I can still remember the emergence in the 1990s of Java as a universal and largely open-sourced programming language. Some observers believed it would signal the eventual demise of proprietary languages such as C, Fortran and Cobol. Current surveys, however, and there are many, confirm that plenty of people continue to use “legacy” languages.
I mention this because it may be helpful in the analytics context, as organisations embrace newer languages. At this stage, I should explain I’m neither a data scientist or developer (though I confess my first job was as a PL/1 programmer) so these views are firmly those of an enterprise architect. I also concede that scripting to deliver analytics can be very different from traditional application development.
As an example, I recently met an organisation that commented on the abundance of graduate talent with exposure to newer languages such as Python and R, and is now seriously considering standardising onto a single programming language.
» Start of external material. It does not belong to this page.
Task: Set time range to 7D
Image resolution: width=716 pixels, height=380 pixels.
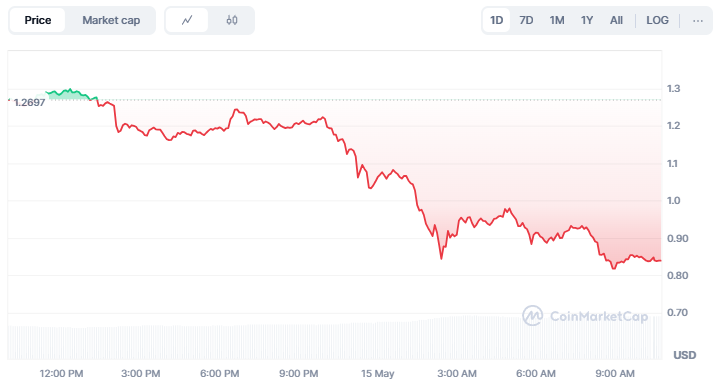Action: tap(526, 20)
It has a large existing SAS team and you must wonder what is to become of the decades of knowledge and experience they possess, and the man-years of SAS code that is running the business today. I’m reminded of Voltaire’s observation “Don’t let the perfect be the enemy of the good”. For anyone considering standardisation, I offer the following questions:
- Can a single programming language satisfy every requirement?
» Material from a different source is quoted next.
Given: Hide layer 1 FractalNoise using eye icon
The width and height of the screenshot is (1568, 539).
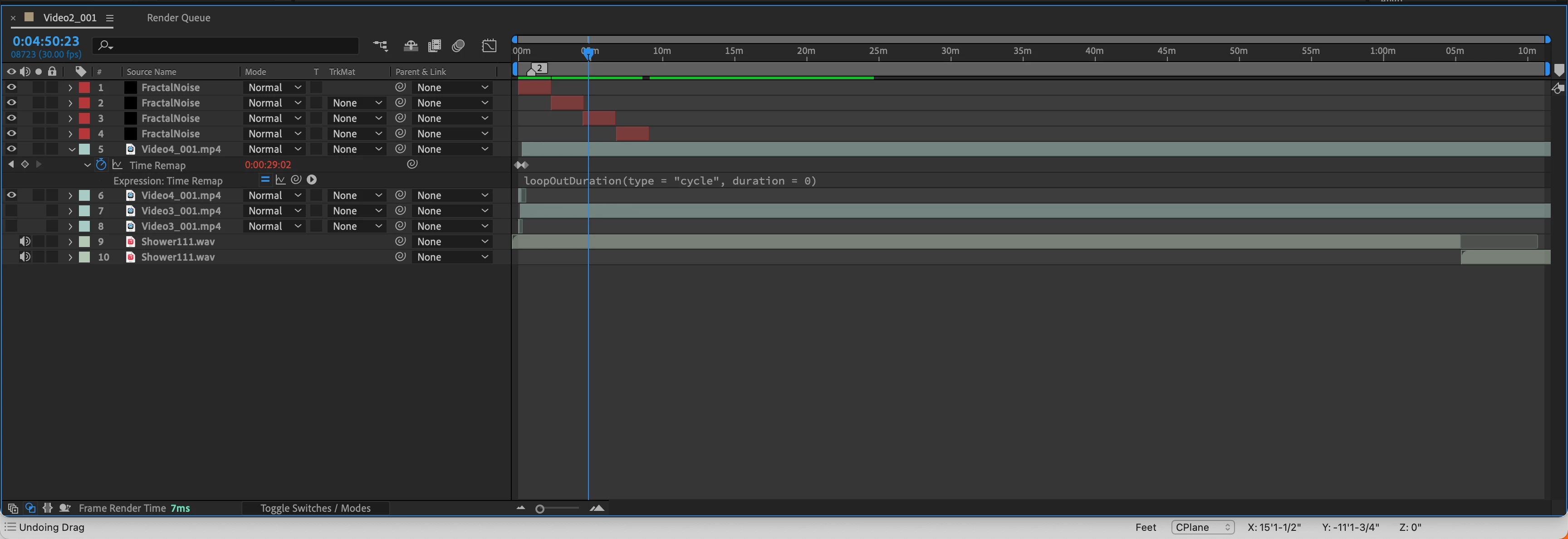Looking at the screenshot, I should [11, 87].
- If you have teams with existing skills and experience in proprietary languages, does it make economic sense to arbitrarily junk this in favour of the latest open-source language?
- Should you really be encouraging coding anyway, if there is a GUI (graphical user interface) available?
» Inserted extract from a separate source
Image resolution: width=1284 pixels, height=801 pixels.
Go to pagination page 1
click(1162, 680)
- Rather than dwell on the attractions of a language and its IDE (integrated Development Environment), isn’t it more important to give your analysts access to the right data and capabilities and let them use whatever method(s) suits?
Putting aside whether it makes sense to standardise on a single language, there’s also a bigger picture that many organisations have yet to appreciate as they develop their data science capabilities. It is relatively easy to equip your teams with capable individual tooling, but the result may be quiet chaos. Empowered analysts will explore and process data to their hearts’ content, but in an environment that is diverse, complex and inefficient — and in the long term, this is not a sustainable topology.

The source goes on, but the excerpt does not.